### What to do:
1) Copy word for word the part of the Fermilab director article that begins at the words "According to a" and stops after "high-energy cosmic particles.".
2) Go on with the article about the Fermilab director's retirement from where it stops.

[BEGIN Quoted text]

Fermilab announced Thursday that Director Pier Oddone has decided to retire after eight years at the helm of America’s leading particle physics laboratory.

Oddone will continue to serve as director until July 1, 2013, while a committee appointed by the Fermi Research Alliance, which manages and operates the lab, conducts an international search for his successor.

“Eight years is a long time to be lab director. I think it’s time for the next generation to take over,” the 68-year-old Oddone said. “I have a terrific staff and great people here.”

Oddone was named in 2005 as Fermilab’s fifth director after serving as deputy director of Lawrence Berkeley National Laboratory in California.

According to a news release, Oddone led Fermilab during a period of scientific achievement, and laid the foundation for a future of world-leading scientific research at the laboratory. Major discoveries were announced from every aspect of Fermilab’s scientific program, including the experiments at the Tevatron collider, the laboratory’s suite of neutrino experiments and its programs to study dark matter and high-energy cosmic particles.

Oddone said he had hoped to announce his decision earlier this year, but wanted to help guide the lab through a “turbulent time” that included budget cuts and layoffs. He said the lab has transitioned well with the neutrino experiments, he is proud of the lab’s partnership with the Large Hadron Collider in Switzerland and helping discover the Higgs boson particle along with the legacy left by the Tevatron, the lab’s particle accelerator that was shut down earlier this year.

“The Tevatron has been a legendary machine and up to the end it has done extraordinary work,” he said. “We have several experiments under construction. Right now, we have the most intense (neutrino) beams in the whole world.”

After his term is complete, Oddone said he likely will move back to California to write, be an advocate for science and watch grapes grow at his vineyard.

[END Quoted text]
[BEGIN Raw data]

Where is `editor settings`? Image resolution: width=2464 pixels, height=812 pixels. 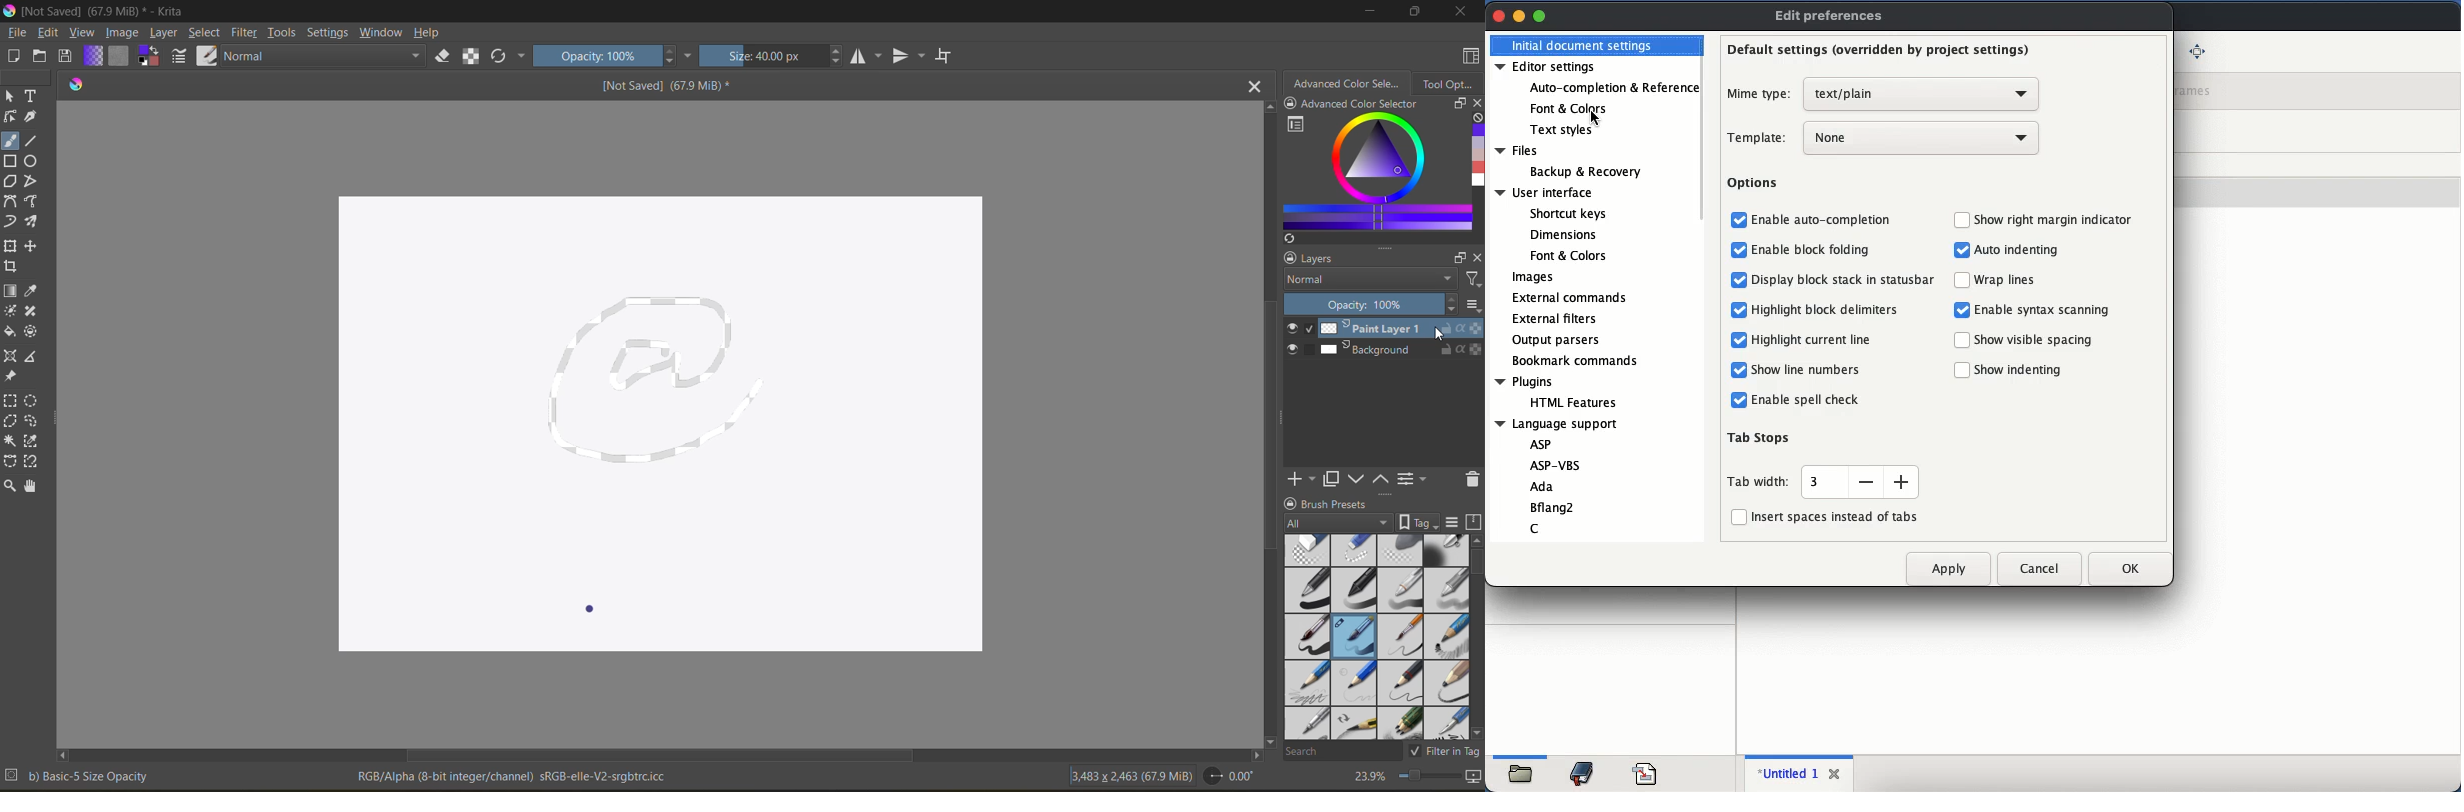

[END Raw data]
[BEGIN Raw data]

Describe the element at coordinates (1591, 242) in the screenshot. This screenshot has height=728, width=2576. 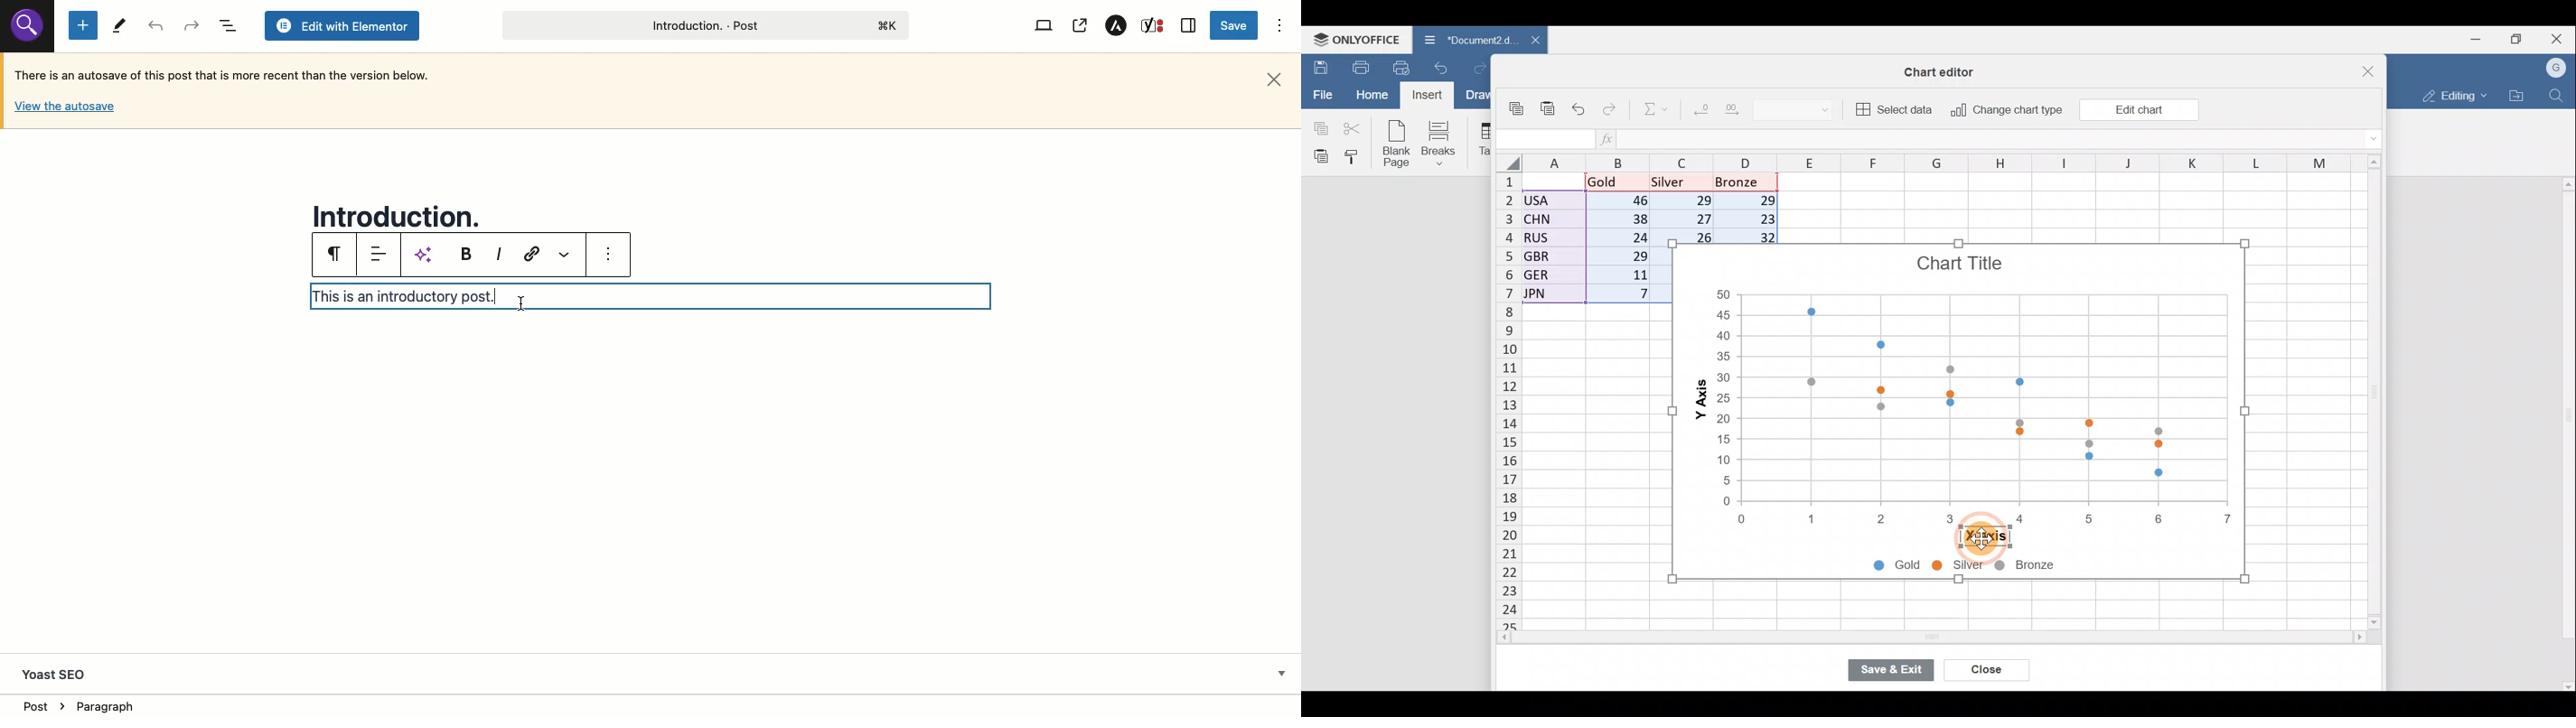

[END Raw data]

### Set of answers:
1)
According to a news release, Oddone led Fermilab during a period of scientific achievement, and laid the foundation for a future of world-leading scientific research at the laboratory. Major discoveries were announced from every aspect of Fermilab’s scientific program, including the experiments at the Tevatron collider, the laboratory’s suite of neutrino experiments and its programs to study dark matter and high-energy cosmic particles.

2)
“During Pier’s eight years as director, Fermilab has made remarkable contributions to the world’s understanding of particle physics,” said Robert J. Zimmer, FRA board chairman and president of the University of Chicago. “Pier’s leadership has ensured that Fermilab remains the centerpiece of particle physics research in the United States, and that the laboratory’s facilities and resources are focused on groundbreaking discoveries.”

According to a news release, under Oddone’s direction, Fermilab’s Tevatron experiments zeroed in on the hiding place of the long-sought Higgs boson, discovered a suite of exotic particles and shed new light on the relationship between matter and antimatter.

Fermilab completed significant contributions to the accelerator and CMS detector at the Large Hadron Collider in Switzerland, opened a remote operations center for the LHC on the Fermilab site, and played a leading role in the analysis of data leading to the July 4 discovery of a new particle likely to be the Higgs boson.

Fermilab’s neutrino experiments made major contributions to the worldwide quest to understand these elusive particles, including the most precise measurements of the transformations of some types of neutrinos.